Lying under cold snow-white sheets, with jealous neighbors, the French settlers of Canada and Acadia, ready to put pins in the youngster and keep her crying, and if possible to stunt her growth, Maine was longest in her cradle of any of the infant settlements. As early as 1602 some Frenchmen landed on her coast, but only remained long enough to make a few eyelet-holes in that watery frill which the busy but chill fingers of the Atlantic has wrought upon her eastern hem. It was reserved for the sturdier Saxon race to take the infant in hand, and, by hardier treatment, to bring her up to robuster strength. The first serious effort was made in 1622. That court pet, Gorges, obtained, in 1639, a charter, which not only covered the present State, but lapped over into the borders of Massachusetts. The latter resented this interference with her own by making counter-claims, and in 1652 insisted upon taking the child under its exclusive protection. The contest, carried into the English courts, outlived of course its original promoters, but was at last, in 1677, terminated, to the astonishment of the suitors and the disgust of the lawyers. The custody of the infant, now grown to be a stripling, was awarded to Massachusetts, which, always looking after the Maine chance, got a most obstreperous minor in charge.
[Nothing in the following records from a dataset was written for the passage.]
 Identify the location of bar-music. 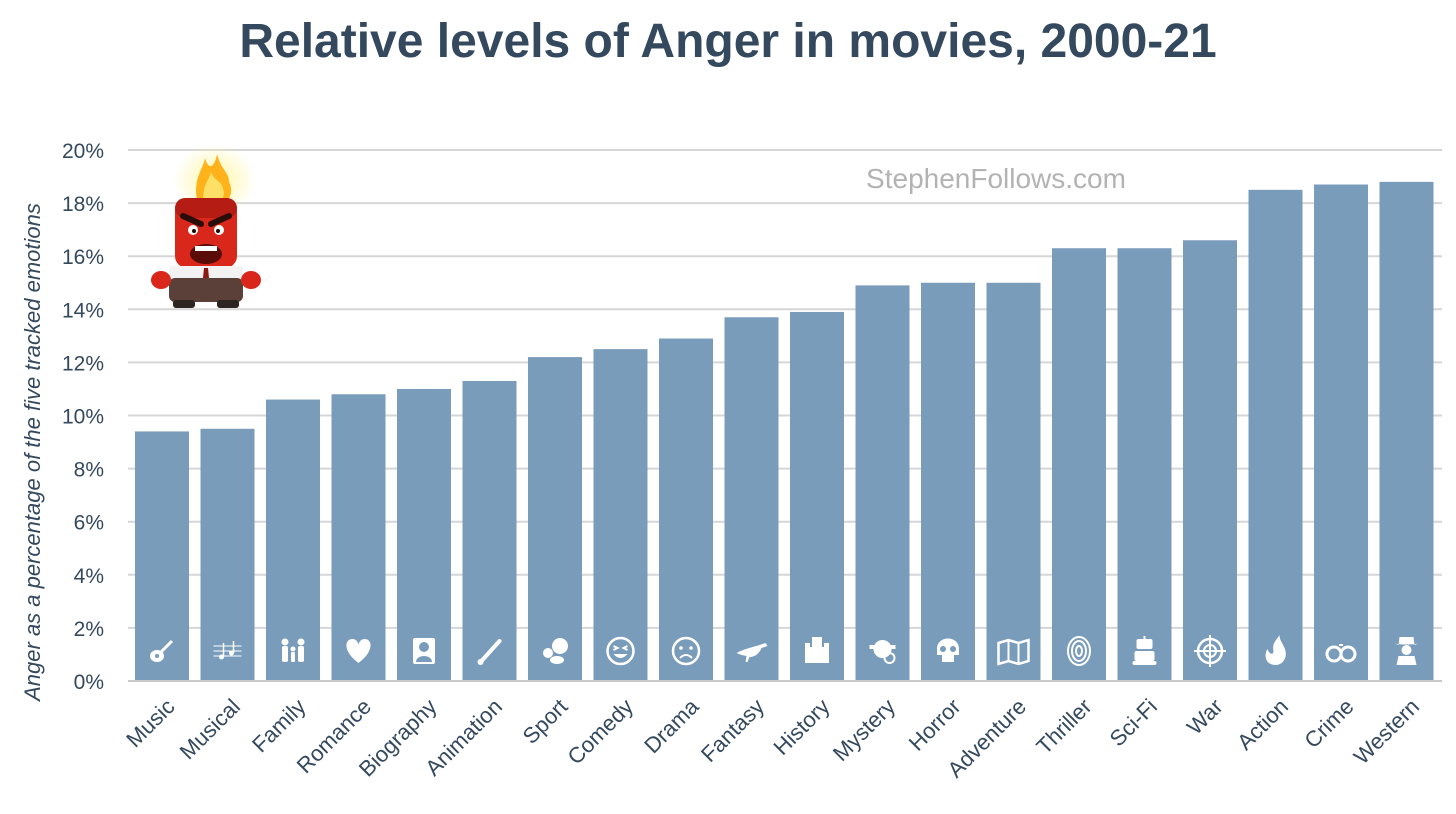
(162, 556).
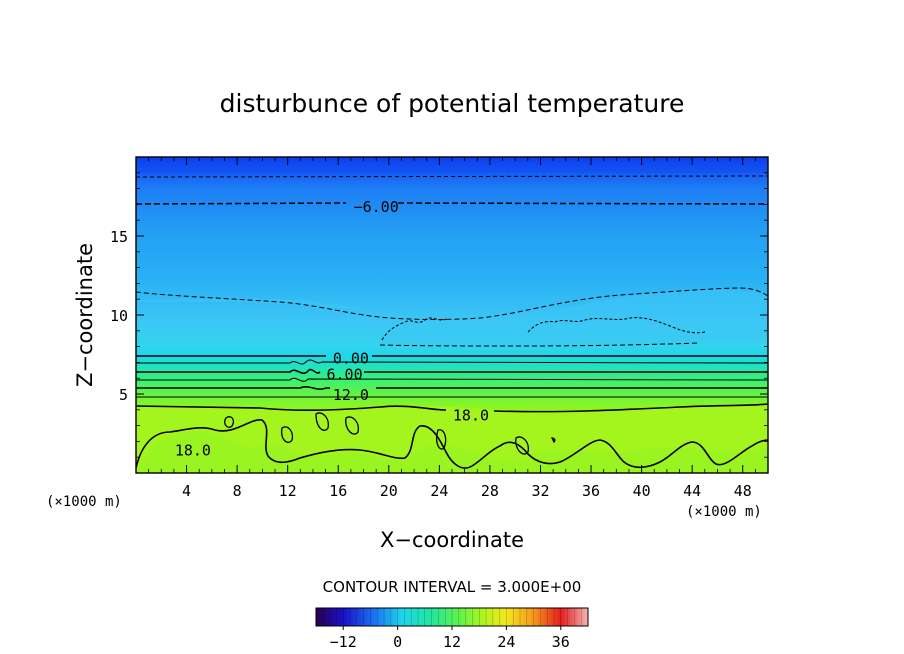 Image resolution: width=904 pixels, height=654 pixels. Describe the element at coordinates (288, 491) in the screenshot. I see `x-tick-label: 12` at that location.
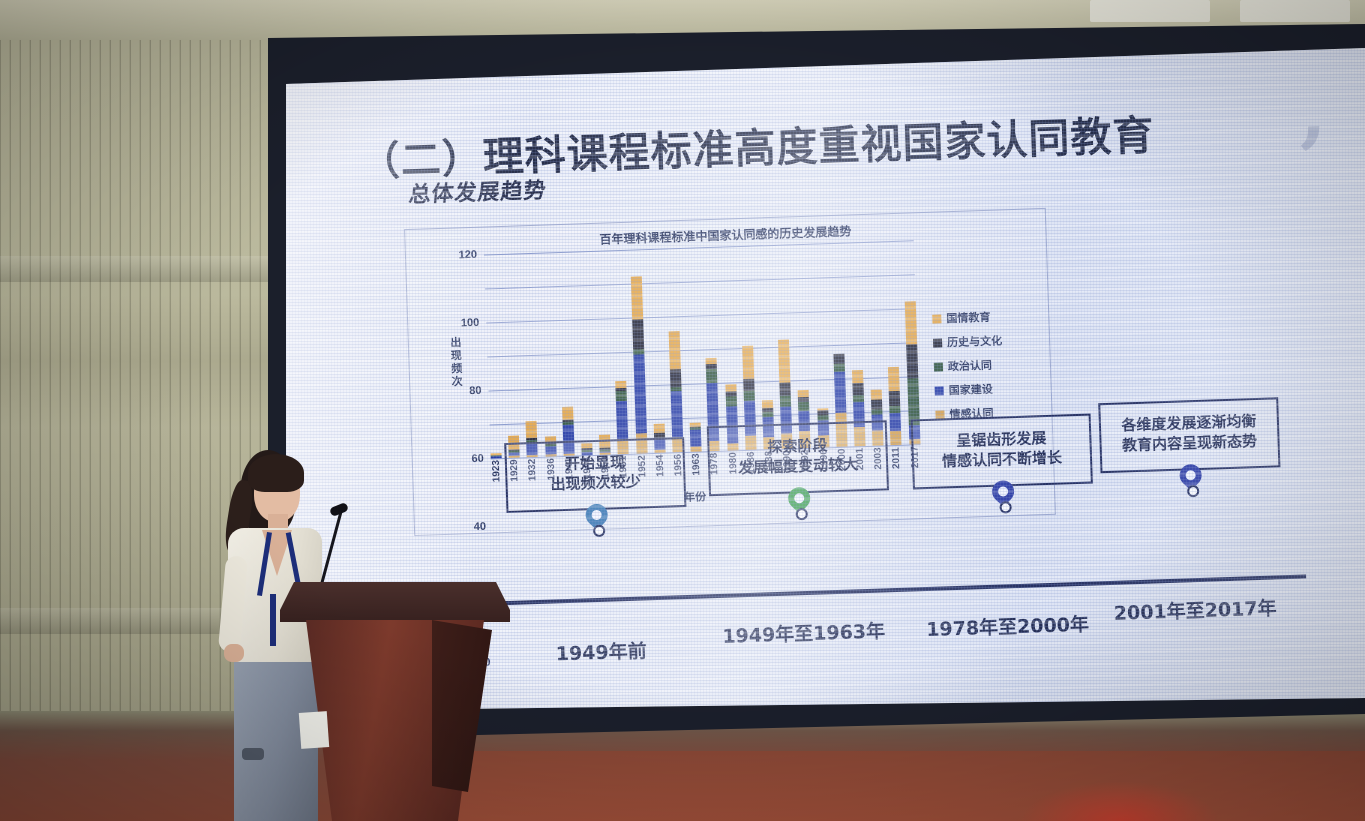 Image resolution: width=1365 pixels, height=821 pixels. I want to click on y-tick-40: 40, so click(480, 527).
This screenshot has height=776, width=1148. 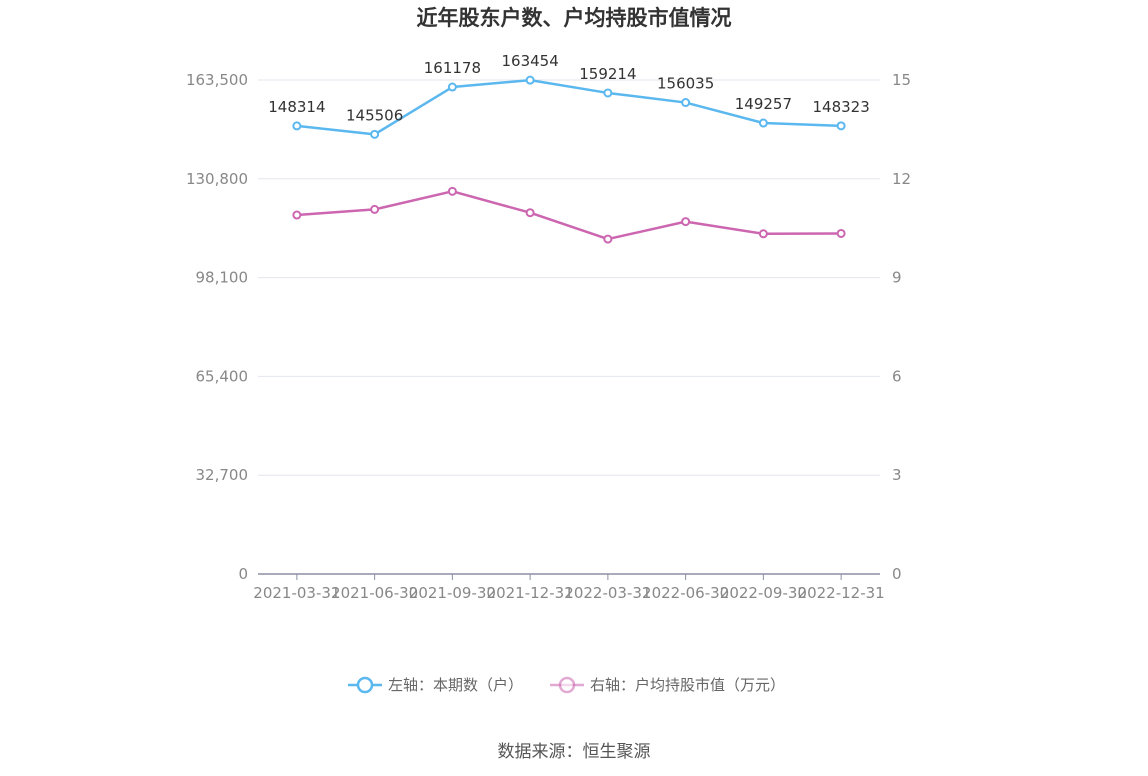 What do you see at coordinates (688, 685) in the screenshot?
I see `legend-label: 右轴：户均持股市值（万元）` at bounding box center [688, 685].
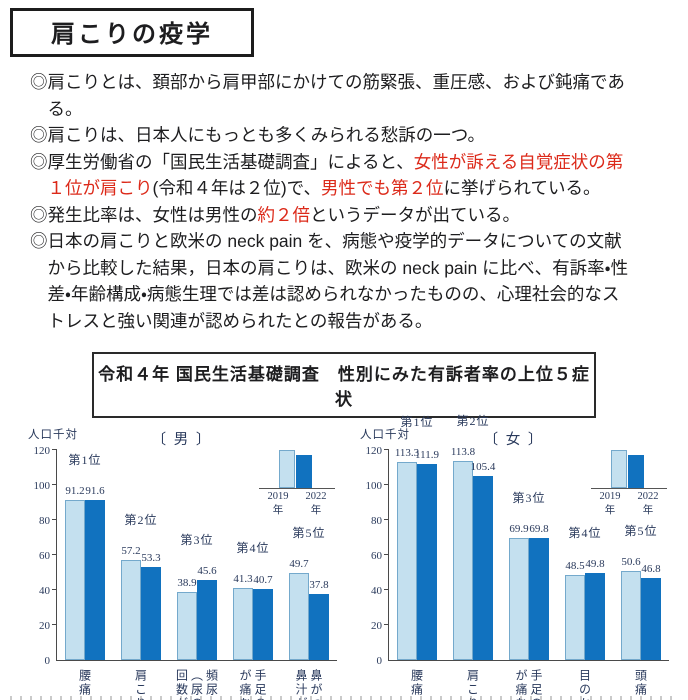  I want to click on category-label-line: 頭痛, so click(640, 683).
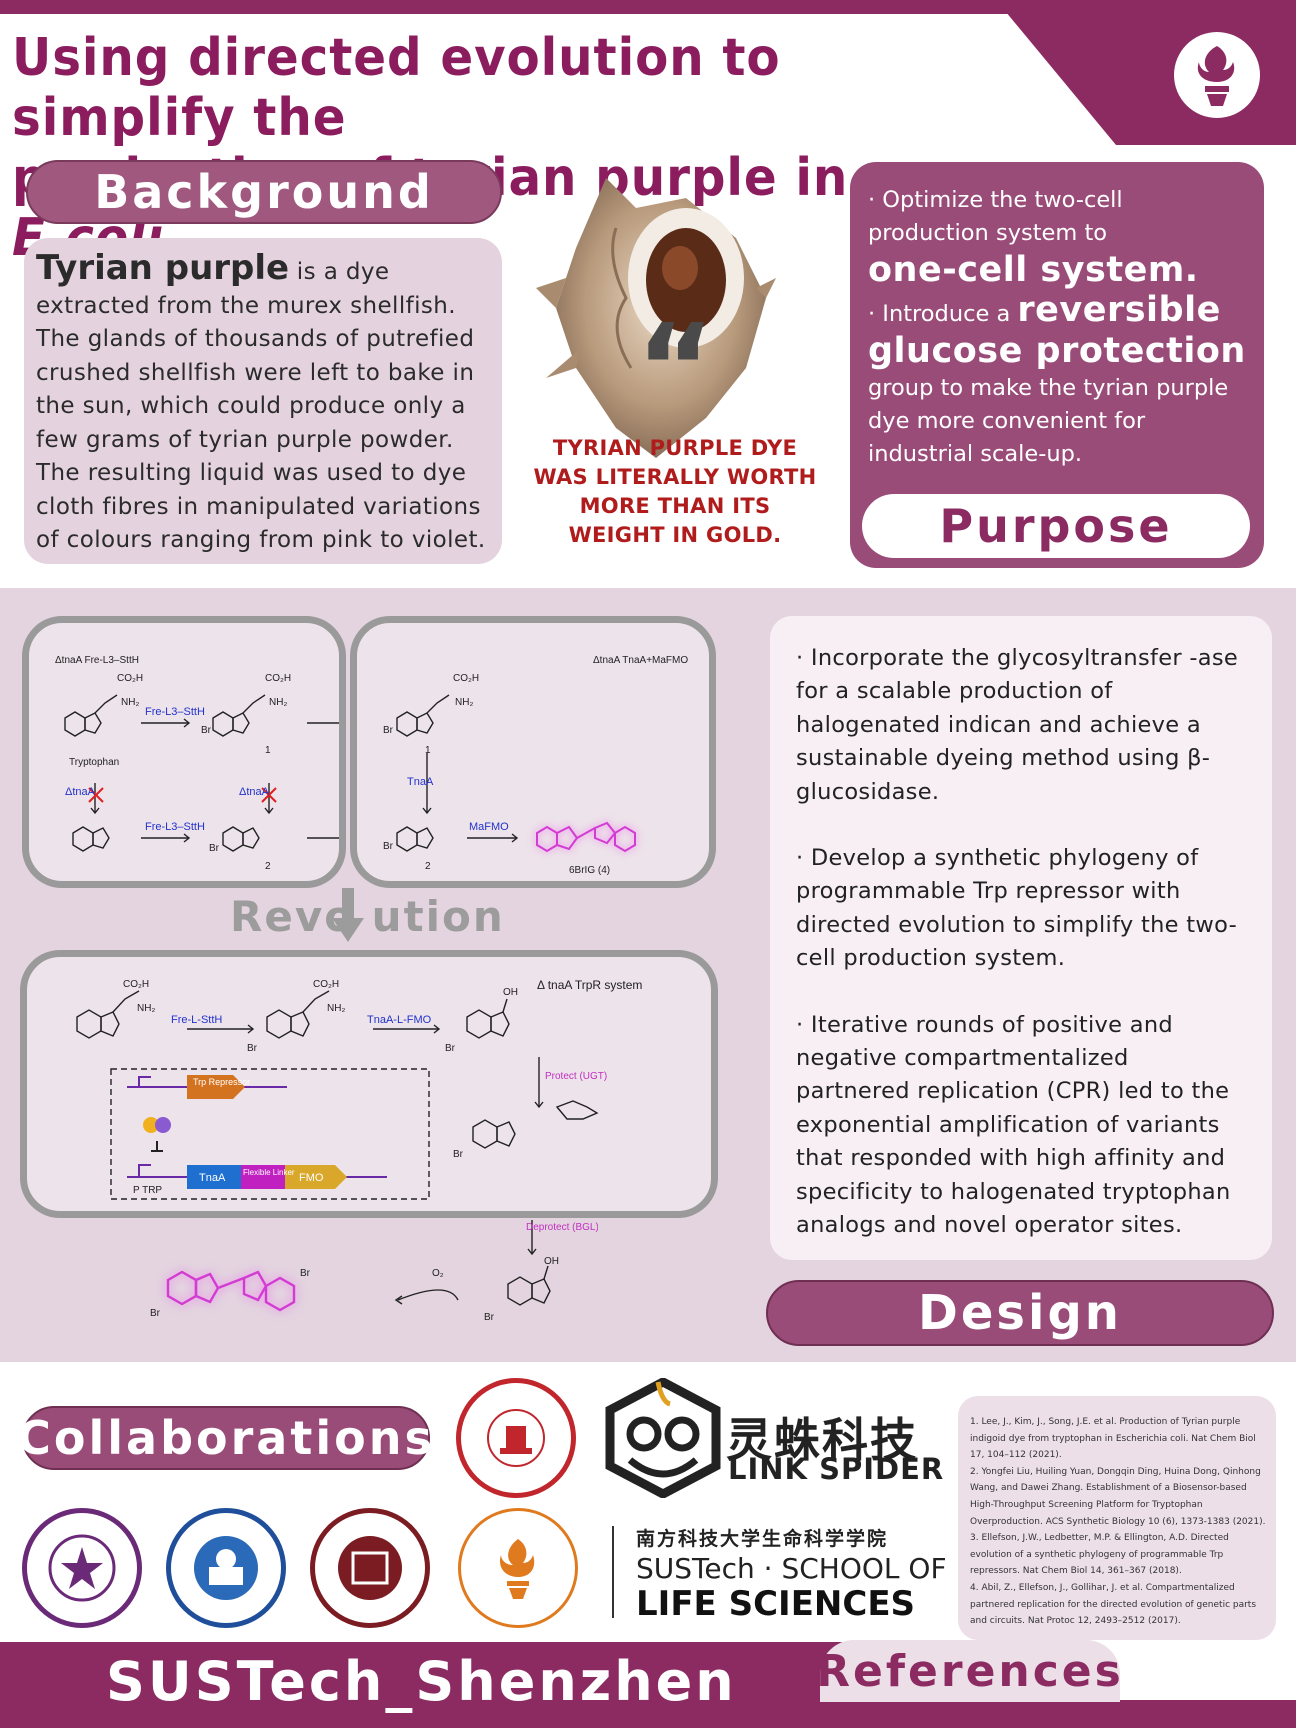  What do you see at coordinates (148, 1190) in the screenshot?
I see `svg-text: P TRP` at bounding box center [148, 1190].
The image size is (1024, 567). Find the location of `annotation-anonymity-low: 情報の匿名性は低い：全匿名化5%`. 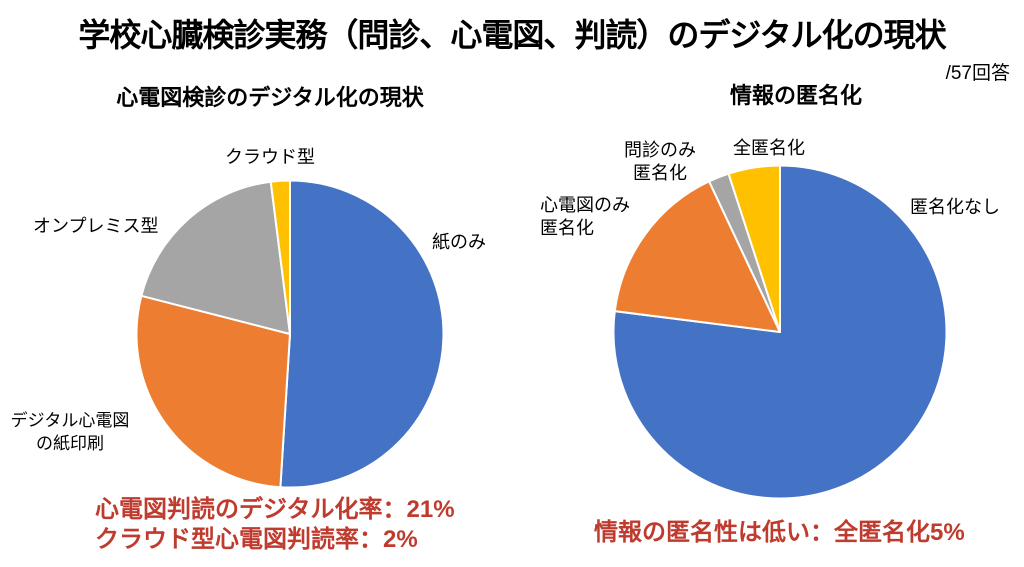

annotation-anonymity-low: 情報の匿名性は低い：全匿名化5% is located at coordinates (780, 532).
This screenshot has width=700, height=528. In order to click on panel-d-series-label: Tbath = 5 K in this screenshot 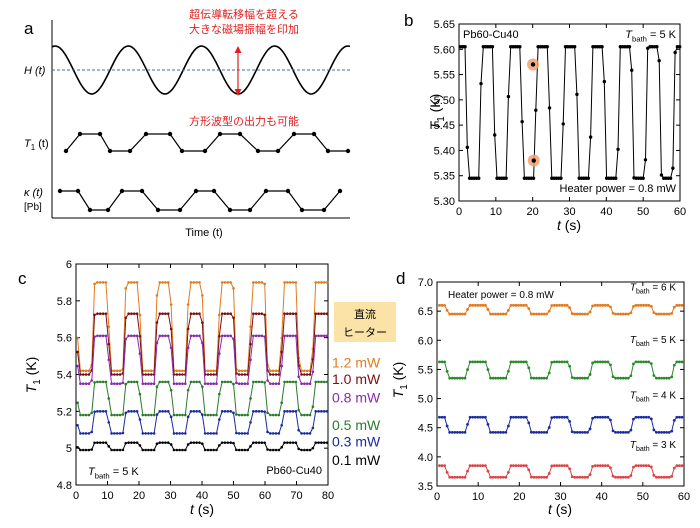, I will do `click(653, 342)`.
In 1630 a band of eight hundred and forty bodies and souls, led by John Winthrop, and tempted by a spring of good water, settled on the peninsula of Shawmut, and began Boston, which, we are glad to say, is not finished yet. May it never be; but, ever growing, may it carry on wagon-making as successfully as in former days, furnishing hubs for those covered transportation carts which trundle westward, and which, if allowed to stand still over night, swarm into a new colony the next morning.
The following year a miniature church and state experiment was made in the Massachusetts settlement, by limiting the eligibility to civil office to church-members, whether civil or not.
The first log-cabin builders, who had themselves fled from the knife of the law, whetted it to a keen edge and turned it upon their fellow-sufferers, who differed from them in their religious or moral sentiments. Profane swearing, tippling, taking interest on loans of money, and wearing expensive jewelry became legal crimes, among those who had suppressed with Spartan rigor their exercise in themselves and their families. The next generation, in 1658, could not tolerate drab coats or drab principles, and sought to put down the new fashions by hanging up several of their owners in them. The wood-colored styles multiplied of course, notwithstanding the crimson mode of dealing with them,—a mode which, whenever mentioned, brings up a flush on every fair New England cheek to this day. The flush is not likely to be left unsummoned so long as the enemies of New England have any ink left, or so long as her own gifted sons preserve in choicest amber the well-embalmed and dramatic specimens.
In 1635 Roger Williams, illuminated by principles of religious toleration, unkindled as yet in the Puritan settlements of Massachusetts Bay, Salem, and Boston, carried his softly burning torch out of the reach of the chill breath of the General Court, which sought in vain to blow out the wavering flame.
He pitched his tent on the Blackstone River where it widens into Narragansett Bay, and there grafted such a lovely little bud of religious equality upon the old trunk of settled law, that, swelling under Providence into the State of Rhode Island, it has become one of the finest fruit-trees in our American orchard. Some people, of aquatic notions and learning their geography in the pitching hold of a yacht, have erroneously supposed that Rhode Island was included in the state of Newport. Such notions rest on very sandy foundations, and are no more to be trusted than the speculations of the idly learned about the round tower of that resort for capital sea-bathing.
The settlement of Rhode Island, like the other American plantations, was kept alive and stirring by Indian wars; but, aided by the Narragansetts, she succeeded at last, after attempting to bury their hatchets, in burying the Pequods themselves, leaving not one to perpetuate the seed.
Meanwhile, the valley of the Connecticut, visited by exploring parties from Plymouth Colony under the younger Winthrop, and by heavy flanked Dutchmen from the island of Manhattan, had also attracted attention to its valuable real estate; and its lots of course were mapped out and deeded in that first-class broker’s office, the Court of Charles I., situated in London.
Wethersfield, although it then had no onions to affect their eyes, made the mouths of a party of emigrants, who went there under Hooker in June, 1636, to water pleasantly, as they gaped over its broad meadow-lands, shaded with huge trees, and dipping their heavy grasses into the wide and flowing river.
But these huge trees at Wethersfield and Windsor, under which the infant plantations of Connecticut were made, were less valuable than the large old oak at Hartford, which afterwards became more famous for standing mute, and hiding its secrets, than the talking oak of Tennyson.